Inside Story: Chanvit's big chance leaves a role to fill (February 21, 2007)



WANCHAI RUJAWONGSANTI Bangkok Post

Chanvit Phalajivin has resigned as Thailand's national football team coach and will train Vietnamese side Dong Thap in the V-League.


Chanvit will be another Thai to coach a foreign club. There are a couple of Thai coaches who are working for Singaporean clubs in the S-League, including Vorawan Chitawanich who is said to be popular there.


This proves that Thailand is not short of good coaches. Chon Buri coach Vittaya Laohakul recently turned down a lucrative offer from a Japanese side which could have made him 40 million baht richer in a few years.


Chanvit is one of the most respected Thai coaches and will get around 500,000 baht a month plus other fringe benefits from Dong Thap.


The promoted Vietnamese side apparently chased Chanvit's services because the coach helped Thailand beat the Vietnamese on several occasions during his spell in charge which began in 2005.


Chanvit's men hammered Vietnam 3-0 in the 2005 SEA Games final in the Philippines. Last year, Thailand drew with Vietnam in the final of the Agribank Cup to to win the four-team tournament in Hanoi.


More recently, Thailand defeated Vietnam on their way to clinch the King's Cup in Bangkok in December. The kingdom also finished off Vietnam over two legs in the semi-final of the recent Asean Championship, although the Thais fell to Singapore in the final.


Chanvit, a high-ranking official at the Sports and Recreational Department, was initially reluctant to take the job at Dong Thap. But when the Vietnamese club surprisingly agreed to meet his salary demands, he had no choice but to accept it.


Why not? Chanvit will get around six million baht a year from the Vietnamese club. He received about 200,000 baht a month as a government official and Thailand coach.

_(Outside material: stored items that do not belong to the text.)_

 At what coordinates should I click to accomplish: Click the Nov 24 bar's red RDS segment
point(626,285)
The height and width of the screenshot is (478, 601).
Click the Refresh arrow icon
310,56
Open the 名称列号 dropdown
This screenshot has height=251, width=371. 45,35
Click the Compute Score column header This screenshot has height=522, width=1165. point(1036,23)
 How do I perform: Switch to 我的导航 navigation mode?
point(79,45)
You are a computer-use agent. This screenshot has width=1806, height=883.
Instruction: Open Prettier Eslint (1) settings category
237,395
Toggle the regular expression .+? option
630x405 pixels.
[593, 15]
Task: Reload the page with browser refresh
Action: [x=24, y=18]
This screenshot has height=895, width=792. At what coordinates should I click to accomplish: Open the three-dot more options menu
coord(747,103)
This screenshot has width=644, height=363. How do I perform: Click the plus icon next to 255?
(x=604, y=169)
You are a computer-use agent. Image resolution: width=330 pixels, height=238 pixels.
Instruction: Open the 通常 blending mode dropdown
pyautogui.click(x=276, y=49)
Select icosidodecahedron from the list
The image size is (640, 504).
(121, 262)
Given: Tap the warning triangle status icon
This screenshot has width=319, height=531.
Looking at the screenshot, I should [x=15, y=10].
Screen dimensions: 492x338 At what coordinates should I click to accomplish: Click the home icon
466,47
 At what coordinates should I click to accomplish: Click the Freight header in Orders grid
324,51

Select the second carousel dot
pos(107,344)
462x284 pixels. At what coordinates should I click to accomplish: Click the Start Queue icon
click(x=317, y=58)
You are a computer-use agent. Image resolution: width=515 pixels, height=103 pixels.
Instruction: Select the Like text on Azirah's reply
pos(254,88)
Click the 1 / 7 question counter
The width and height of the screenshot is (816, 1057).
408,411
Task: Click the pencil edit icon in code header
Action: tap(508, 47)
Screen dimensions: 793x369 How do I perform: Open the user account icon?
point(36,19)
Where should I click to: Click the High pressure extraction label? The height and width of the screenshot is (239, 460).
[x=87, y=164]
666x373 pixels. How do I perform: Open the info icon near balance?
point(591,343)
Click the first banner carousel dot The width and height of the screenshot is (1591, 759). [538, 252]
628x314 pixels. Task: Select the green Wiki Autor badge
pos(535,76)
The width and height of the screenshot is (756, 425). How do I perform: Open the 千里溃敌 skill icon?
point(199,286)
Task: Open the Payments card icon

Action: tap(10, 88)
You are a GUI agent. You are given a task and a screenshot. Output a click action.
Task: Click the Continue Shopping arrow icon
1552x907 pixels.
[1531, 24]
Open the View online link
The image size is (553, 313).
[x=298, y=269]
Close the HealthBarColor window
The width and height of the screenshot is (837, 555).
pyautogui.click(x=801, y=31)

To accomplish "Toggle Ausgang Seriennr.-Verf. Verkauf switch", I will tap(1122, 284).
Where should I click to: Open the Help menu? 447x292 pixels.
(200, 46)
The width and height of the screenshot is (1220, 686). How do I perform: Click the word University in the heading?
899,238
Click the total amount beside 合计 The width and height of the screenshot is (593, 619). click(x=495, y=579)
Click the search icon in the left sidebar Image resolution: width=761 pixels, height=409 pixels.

Chanvit's move to Vietnam proves that Thailand and their national league are no match for the V-League in terms of financial power. Several top Thai players are playing in the V-League which is now more attractive than the S-League.


The Football Association of Thailand (FAT) did not oppose Chanvit's move. But who can stand in his way when he is going to receive a huge income by Thai standards?


It is quite surprising that Thailand have used five coaches in less than three years _ Englishman Peter Withe, who was sacked in 2004, Brazilian Carlos Carvalho, Chatchai Paholpat, Germany's Sigi Held and Chanvit.


Chanvit's departure is a loss for the FAT whose urgent task is to find a replacement with only five months to go to the Asian Cup, in which Thailand is one of the four first-round hosts.


Hiring a foreign coach is unlikely during the current economical situation. The first name in the mind of several fans and critics is Vittaya, a former national team coach who has vast experience in playing and coaching.


But it is almost impossible that Vittaya will make a return to the national team. The former Hertha Berlin player is a vocal critic of Thai football authorities and last year challenged FAT president Vijitr Getkaew's power.


Vittaya ran for FAT presidency against Vijitr and he was engaged in a fierce war of words with Vijitr's aides before the poll. Although Vijitr was comfortably re-elected, it was the first time that he faced a challenge after more than one decade in the position.


Vorawan could be the right man but he may not be keen on leaving his S-League club for a risky job.


Highly-rated Somchai Subperm who guided surprise package Bangkok University to win the Thailand League last season is also in the frame as is Chanvit's assistant Thongsuk Sampahangsit.


Whoever is the FAT's choice, he will have a tough assignment to impress in the Asian Cup against Australia, Iraq and Oman. However, he must be given a free hand and take full responsibility no matter the outcome will be.


Several coaches of Thailand have been sacked or have quit because of internal politics and there should no recurrence of this.